Task:
Copy the data below word for word, beginning at the line that contains "The height and width of the screenshot is (900, 1280)." and stopping after the line that contains "item-price: 16.000 is".

Supplied data:
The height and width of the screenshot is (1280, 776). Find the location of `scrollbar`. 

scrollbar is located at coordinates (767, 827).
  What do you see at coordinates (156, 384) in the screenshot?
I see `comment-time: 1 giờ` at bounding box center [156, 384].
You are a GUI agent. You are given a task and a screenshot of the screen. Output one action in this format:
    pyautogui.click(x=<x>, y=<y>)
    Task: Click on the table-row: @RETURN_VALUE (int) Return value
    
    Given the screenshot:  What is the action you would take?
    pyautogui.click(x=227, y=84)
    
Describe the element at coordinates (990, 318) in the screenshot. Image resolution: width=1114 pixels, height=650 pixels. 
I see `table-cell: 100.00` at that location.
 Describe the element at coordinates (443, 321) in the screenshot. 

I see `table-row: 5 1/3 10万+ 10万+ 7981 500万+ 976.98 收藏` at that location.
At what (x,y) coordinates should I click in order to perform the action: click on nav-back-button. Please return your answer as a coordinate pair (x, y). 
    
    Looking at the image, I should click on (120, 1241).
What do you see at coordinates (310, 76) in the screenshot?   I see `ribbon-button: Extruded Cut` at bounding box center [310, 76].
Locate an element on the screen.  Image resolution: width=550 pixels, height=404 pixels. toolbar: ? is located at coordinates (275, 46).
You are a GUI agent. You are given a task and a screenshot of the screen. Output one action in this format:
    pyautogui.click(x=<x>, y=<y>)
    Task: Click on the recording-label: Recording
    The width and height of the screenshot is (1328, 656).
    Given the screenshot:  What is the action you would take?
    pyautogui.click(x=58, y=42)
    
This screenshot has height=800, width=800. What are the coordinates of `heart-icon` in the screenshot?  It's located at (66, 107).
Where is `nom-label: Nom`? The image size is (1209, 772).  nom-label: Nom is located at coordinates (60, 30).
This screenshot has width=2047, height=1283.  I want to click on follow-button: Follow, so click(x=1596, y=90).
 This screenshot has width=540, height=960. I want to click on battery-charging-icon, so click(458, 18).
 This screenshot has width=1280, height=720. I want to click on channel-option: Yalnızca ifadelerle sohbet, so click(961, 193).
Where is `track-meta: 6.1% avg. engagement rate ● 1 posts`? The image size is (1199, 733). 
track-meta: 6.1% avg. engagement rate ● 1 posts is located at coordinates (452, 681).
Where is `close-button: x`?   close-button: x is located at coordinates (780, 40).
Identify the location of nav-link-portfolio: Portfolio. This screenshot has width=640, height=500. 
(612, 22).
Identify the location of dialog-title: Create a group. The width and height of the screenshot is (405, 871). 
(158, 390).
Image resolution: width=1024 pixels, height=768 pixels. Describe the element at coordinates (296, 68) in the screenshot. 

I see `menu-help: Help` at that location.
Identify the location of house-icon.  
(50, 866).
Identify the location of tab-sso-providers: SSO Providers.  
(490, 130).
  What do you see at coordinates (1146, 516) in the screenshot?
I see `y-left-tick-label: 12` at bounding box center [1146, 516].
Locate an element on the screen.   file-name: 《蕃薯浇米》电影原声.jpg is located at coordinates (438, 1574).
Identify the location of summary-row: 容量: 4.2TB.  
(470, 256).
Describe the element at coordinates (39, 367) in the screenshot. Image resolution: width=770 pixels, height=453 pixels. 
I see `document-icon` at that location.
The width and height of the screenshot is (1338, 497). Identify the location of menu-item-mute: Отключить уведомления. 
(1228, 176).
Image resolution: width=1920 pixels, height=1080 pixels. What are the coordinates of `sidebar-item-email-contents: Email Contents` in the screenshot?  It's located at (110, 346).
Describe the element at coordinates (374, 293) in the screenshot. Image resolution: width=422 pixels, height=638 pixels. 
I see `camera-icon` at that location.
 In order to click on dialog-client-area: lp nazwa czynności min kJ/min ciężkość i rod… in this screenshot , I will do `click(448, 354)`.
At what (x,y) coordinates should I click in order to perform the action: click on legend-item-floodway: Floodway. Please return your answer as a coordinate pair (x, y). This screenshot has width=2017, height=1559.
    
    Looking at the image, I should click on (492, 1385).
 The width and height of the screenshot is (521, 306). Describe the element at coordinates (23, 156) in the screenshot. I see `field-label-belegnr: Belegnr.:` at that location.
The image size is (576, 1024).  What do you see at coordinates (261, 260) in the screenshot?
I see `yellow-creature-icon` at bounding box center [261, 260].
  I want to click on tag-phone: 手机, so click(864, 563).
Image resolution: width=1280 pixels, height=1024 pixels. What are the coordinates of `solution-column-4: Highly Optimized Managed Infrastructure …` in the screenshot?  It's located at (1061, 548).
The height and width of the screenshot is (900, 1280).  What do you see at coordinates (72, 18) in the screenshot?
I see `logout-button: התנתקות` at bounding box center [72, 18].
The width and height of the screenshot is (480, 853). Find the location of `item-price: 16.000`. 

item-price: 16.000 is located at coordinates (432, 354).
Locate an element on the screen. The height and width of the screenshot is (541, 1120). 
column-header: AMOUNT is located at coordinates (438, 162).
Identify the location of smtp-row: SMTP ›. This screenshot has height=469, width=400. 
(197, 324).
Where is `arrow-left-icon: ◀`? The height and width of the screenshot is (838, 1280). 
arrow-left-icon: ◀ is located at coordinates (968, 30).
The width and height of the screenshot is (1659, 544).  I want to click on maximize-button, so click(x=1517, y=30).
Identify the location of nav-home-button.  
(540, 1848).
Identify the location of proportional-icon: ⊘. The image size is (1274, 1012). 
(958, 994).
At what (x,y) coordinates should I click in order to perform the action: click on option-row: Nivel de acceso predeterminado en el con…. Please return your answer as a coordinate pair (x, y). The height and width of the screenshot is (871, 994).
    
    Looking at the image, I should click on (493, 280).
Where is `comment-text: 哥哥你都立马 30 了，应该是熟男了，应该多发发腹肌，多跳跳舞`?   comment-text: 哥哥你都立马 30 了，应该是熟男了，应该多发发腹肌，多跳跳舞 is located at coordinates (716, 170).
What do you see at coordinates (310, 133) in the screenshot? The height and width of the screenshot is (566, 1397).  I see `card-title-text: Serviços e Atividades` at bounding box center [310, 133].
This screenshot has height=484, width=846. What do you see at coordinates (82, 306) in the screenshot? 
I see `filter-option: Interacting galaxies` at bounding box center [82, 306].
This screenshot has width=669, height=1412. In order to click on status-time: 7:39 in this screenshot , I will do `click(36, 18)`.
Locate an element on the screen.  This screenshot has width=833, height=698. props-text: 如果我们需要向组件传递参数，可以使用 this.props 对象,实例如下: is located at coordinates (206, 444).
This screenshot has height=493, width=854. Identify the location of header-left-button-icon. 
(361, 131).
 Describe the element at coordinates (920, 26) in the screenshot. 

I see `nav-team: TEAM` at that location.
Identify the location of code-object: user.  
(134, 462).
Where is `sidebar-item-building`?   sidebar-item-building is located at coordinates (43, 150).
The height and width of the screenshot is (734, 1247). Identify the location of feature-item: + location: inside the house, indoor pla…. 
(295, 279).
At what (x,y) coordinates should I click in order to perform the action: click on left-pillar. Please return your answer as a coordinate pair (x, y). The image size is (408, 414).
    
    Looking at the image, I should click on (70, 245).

Written solution:
The height and width of the screenshot is (900, 1280).  What do you see at coordinates (72, 18) in the screenshot?
I see `logout-button: התנתקות` at bounding box center [72, 18].
The width and height of the screenshot is (480, 853). Find the location of `item-price: 16.000`. 

item-price: 16.000 is located at coordinates (432, 354).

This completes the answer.